New Modified NY Power of Attorney Law to Make Form Simpler and Easier to Execute
On December 15, Governor Cuomo signed an amendment to New York’s power of attorney law (General Obligations Law Article 5, Title 15) that will make the power of attorney form simpler and easier to correctly execute. A power of attorney allows a competent adult (the “principal”) to appoint one or more individuals as his or her agent for financial and other matters. It is commonly included as a part of a basic estate plan to allow the principal to select the individuals who will assist with the management of his or her affairs when the principal either is not able or does not wish to do so, whether on a temporary basis or permanently.
The current law includes a multi-page power of attorney form that must be signed and initialed without even minor deviation from the form included in the statute to be valid. Additionally, the current statutory form restricts an appointed agent’s authority to make gifts of the principal’s assets over $500 per year, even when doing so would be in the principal’s best interest (typically for asset protection purposes). To grant gifting authority beyond $500, the current law requires the signature of a separate “Statutory Gift Rider” to permit the agent to make more significant gifts or retitle assets. The Rider must be notarized and its execution witnessed by two independent witnesses. All of these requirements make it very easy for a power of attorney to be found defective, especially when an attorney did not prepare and supervise execution of the documents. These invalidating technical defects can create significant difficulties, particularly when a principal has lost capacity in the time after signing.

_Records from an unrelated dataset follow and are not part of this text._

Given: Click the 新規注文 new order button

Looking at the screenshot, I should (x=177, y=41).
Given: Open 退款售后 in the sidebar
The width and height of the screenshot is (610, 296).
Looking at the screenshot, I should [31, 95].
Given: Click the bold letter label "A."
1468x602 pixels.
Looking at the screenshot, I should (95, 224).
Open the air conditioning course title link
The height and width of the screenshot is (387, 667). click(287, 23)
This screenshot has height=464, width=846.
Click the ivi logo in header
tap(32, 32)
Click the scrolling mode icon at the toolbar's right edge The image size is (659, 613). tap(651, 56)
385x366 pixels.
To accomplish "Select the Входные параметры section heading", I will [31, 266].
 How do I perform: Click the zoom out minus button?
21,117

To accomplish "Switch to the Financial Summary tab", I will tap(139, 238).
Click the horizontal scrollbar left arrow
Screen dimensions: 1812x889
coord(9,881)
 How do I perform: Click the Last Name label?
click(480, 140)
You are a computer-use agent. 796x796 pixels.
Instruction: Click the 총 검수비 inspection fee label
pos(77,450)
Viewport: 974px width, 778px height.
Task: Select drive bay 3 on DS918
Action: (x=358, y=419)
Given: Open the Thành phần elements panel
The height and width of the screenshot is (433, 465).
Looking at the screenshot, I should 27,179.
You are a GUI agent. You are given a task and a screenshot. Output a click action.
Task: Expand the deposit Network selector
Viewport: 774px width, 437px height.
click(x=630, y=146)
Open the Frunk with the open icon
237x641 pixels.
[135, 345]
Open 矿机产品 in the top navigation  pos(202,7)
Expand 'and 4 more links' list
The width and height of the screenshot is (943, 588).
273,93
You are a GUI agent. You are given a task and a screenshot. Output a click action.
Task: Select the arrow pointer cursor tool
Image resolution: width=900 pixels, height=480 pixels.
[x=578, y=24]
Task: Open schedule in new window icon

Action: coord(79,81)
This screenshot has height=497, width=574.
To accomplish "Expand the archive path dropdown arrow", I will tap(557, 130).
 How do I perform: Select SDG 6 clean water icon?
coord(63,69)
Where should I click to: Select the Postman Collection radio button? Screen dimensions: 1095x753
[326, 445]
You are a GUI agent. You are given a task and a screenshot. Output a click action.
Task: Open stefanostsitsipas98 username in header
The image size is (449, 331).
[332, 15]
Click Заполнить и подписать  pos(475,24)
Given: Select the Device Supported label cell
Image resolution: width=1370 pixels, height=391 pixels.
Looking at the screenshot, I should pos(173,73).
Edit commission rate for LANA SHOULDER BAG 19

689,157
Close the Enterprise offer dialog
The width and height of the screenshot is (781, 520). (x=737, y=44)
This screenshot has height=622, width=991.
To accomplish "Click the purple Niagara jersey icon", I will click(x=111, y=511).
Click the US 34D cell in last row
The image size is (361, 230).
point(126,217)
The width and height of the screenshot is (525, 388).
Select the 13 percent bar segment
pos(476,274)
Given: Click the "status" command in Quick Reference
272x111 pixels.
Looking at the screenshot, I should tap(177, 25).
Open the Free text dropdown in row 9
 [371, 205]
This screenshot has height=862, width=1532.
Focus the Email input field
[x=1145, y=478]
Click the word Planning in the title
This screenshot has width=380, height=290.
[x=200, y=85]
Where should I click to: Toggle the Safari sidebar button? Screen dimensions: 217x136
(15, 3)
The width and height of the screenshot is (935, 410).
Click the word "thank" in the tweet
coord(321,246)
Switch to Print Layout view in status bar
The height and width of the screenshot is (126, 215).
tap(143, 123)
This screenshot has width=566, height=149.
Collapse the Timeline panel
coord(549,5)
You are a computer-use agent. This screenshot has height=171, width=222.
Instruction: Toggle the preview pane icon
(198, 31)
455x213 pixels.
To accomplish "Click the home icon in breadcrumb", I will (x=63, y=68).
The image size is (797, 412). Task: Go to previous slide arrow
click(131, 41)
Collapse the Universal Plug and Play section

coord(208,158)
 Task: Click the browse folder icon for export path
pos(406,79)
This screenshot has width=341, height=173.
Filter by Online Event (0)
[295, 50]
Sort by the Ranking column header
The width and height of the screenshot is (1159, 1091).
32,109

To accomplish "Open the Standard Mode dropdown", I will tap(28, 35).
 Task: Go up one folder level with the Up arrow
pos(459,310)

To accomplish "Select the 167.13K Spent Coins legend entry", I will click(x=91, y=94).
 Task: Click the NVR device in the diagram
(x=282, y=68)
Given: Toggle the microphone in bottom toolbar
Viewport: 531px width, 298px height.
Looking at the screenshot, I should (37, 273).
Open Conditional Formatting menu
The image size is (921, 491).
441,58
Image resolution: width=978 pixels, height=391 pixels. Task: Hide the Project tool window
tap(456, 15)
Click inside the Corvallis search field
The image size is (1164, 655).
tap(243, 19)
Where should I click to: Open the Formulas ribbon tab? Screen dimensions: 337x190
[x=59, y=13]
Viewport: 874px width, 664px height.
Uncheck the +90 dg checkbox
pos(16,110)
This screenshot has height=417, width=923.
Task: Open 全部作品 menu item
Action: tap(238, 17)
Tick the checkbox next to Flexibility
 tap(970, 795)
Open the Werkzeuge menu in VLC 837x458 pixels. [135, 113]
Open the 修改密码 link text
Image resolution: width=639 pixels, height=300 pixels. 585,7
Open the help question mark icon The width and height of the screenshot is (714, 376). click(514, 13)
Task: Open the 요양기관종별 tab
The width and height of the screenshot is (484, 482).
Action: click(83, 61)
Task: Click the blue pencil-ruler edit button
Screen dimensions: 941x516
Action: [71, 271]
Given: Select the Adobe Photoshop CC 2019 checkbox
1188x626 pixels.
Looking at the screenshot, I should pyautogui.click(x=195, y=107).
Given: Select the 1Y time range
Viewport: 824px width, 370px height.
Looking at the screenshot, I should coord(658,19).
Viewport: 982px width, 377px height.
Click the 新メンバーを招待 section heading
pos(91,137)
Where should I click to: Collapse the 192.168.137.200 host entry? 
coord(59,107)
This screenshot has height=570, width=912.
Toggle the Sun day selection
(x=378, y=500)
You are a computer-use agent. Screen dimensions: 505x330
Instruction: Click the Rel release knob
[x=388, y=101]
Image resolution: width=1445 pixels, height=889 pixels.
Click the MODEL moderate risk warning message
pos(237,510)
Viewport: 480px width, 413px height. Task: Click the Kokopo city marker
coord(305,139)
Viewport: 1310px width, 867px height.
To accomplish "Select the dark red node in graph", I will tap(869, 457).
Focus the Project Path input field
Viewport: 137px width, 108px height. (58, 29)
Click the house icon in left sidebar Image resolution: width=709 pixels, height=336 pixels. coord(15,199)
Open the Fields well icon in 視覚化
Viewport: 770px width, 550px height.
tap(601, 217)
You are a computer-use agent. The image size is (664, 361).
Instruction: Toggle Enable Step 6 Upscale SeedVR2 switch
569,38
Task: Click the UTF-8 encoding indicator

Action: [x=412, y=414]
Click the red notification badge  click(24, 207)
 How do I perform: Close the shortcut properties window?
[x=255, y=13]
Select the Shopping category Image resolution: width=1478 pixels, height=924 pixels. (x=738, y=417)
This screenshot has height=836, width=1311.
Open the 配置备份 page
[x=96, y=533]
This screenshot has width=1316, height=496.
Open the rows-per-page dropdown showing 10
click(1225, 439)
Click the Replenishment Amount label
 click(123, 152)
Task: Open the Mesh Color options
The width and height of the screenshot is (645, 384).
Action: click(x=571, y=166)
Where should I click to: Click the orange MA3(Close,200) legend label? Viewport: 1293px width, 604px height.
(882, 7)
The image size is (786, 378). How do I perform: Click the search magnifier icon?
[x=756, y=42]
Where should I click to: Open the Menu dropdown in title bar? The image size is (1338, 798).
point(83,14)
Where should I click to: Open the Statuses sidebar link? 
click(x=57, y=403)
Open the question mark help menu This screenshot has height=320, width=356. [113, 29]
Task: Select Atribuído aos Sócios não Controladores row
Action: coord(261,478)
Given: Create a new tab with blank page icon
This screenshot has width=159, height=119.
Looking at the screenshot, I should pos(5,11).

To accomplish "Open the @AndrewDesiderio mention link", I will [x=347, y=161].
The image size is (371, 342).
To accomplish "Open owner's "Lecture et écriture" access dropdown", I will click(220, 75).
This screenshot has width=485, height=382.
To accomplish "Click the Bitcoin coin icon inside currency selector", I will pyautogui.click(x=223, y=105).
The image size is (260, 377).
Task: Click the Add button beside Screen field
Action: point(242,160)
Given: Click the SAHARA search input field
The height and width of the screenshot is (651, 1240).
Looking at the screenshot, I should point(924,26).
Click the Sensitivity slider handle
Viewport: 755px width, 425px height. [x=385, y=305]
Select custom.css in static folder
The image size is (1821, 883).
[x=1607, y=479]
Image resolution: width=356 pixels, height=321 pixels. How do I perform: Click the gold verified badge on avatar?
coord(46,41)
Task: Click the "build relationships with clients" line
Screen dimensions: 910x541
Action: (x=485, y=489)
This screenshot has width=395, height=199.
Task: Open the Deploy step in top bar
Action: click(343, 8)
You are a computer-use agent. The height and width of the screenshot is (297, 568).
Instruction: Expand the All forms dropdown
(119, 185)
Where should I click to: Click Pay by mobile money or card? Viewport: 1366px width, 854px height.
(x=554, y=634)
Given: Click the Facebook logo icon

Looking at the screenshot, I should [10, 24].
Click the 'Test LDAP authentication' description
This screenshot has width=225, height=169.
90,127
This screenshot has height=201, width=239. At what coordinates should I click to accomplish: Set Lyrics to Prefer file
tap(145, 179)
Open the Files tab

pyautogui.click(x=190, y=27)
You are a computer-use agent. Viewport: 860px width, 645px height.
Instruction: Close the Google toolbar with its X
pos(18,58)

The modifications to the law aim to address the common problems and concerns posed by the form that has been in effect since 2009. The exact language of the new law is not yet released, as the Governor required several changes to the bill in order to sign it. According to his approval memo, these include requiring two disinterested witnesses to sign the power of attorney to ensure that the elderly and disabled population is protected from fraud and abuse, exempting Department of Health agencies from certain timeframes set forth in the bill, and making other “technical changes” to the form. The amendments included in the approved bill are summarized as follows.
First, the requirement that the power of attorney form include the exact wording of the statutory form is changed to requiring that a power of attorney form “substantially conform” to that wording. The law goes on to explain that a form will be valid notwithstanding an “insignificant mistake in wording, spelling, punctuation or formatting, or the use of bold or italic type” or the use of “language that is essentially the same as but is not identical to, the statutory form.” Further, rather than reprinting the form in full, the law authorizes irrelevant sections to be omitted and marked “intentionally omitted” rather than printed in full.
With respect to the restrictions on gifting, the general authority for an agent to continue the principal’s customary gifting practice is increased from $500 to $5,000 per year. In order to authorize gifting beyond this threshold, the desired level of authority is to be included in the “Modifications” section of the power of attorney form, rather than in a separate rider document. This requirement strikes a balance between making the principal aware of the significance of the authority that being given to the agent by stating it as a modification rather than a default provision, while eliminating the cumbersome addition of a separate rider to the form document.
The new law also provides more specific protections for third parties who rely on a power of attorney that appears valid on its face and for which they have no actual knowledge of its invalidity or termination. It requires those third parties to either honor or reject a statutory power of attorney form within ten business days after it is presented to them. If it is rejected, they must provide a written explanation for the rejection. If a principal or agent brings a special proceeding to compel a third party to honor a power of attorney because it has been improperly refused or rejected, the law now permits the court to award damages, including reasonable attorneys’ fees and costs, if it finds that the third party acted unreasonably in rejecting the power of attorney. These changes should help ensure that properly executed powers of attorney are promptly accepted by third parties so that the principal’s intended grant of authority is honored.
Finally, the law allows for an independent third party to sign the power of attorney form on the principal’s behalf, at the principal’s direction and in the principal’s presence. (The party signing on behalf of the principal cannot be nominated agent or successor agent on the form.) This creates greater access for principals who are unable to sign on their own.
All in all, these changes should go a long way toward making our NY statutory power of attorney form more efficient, both in its language and its execution and eventual use. The changes take effect 180 days after being signed into law. Any power of attorney form that was correctly executed under the current (or a former) version of the law remains valid.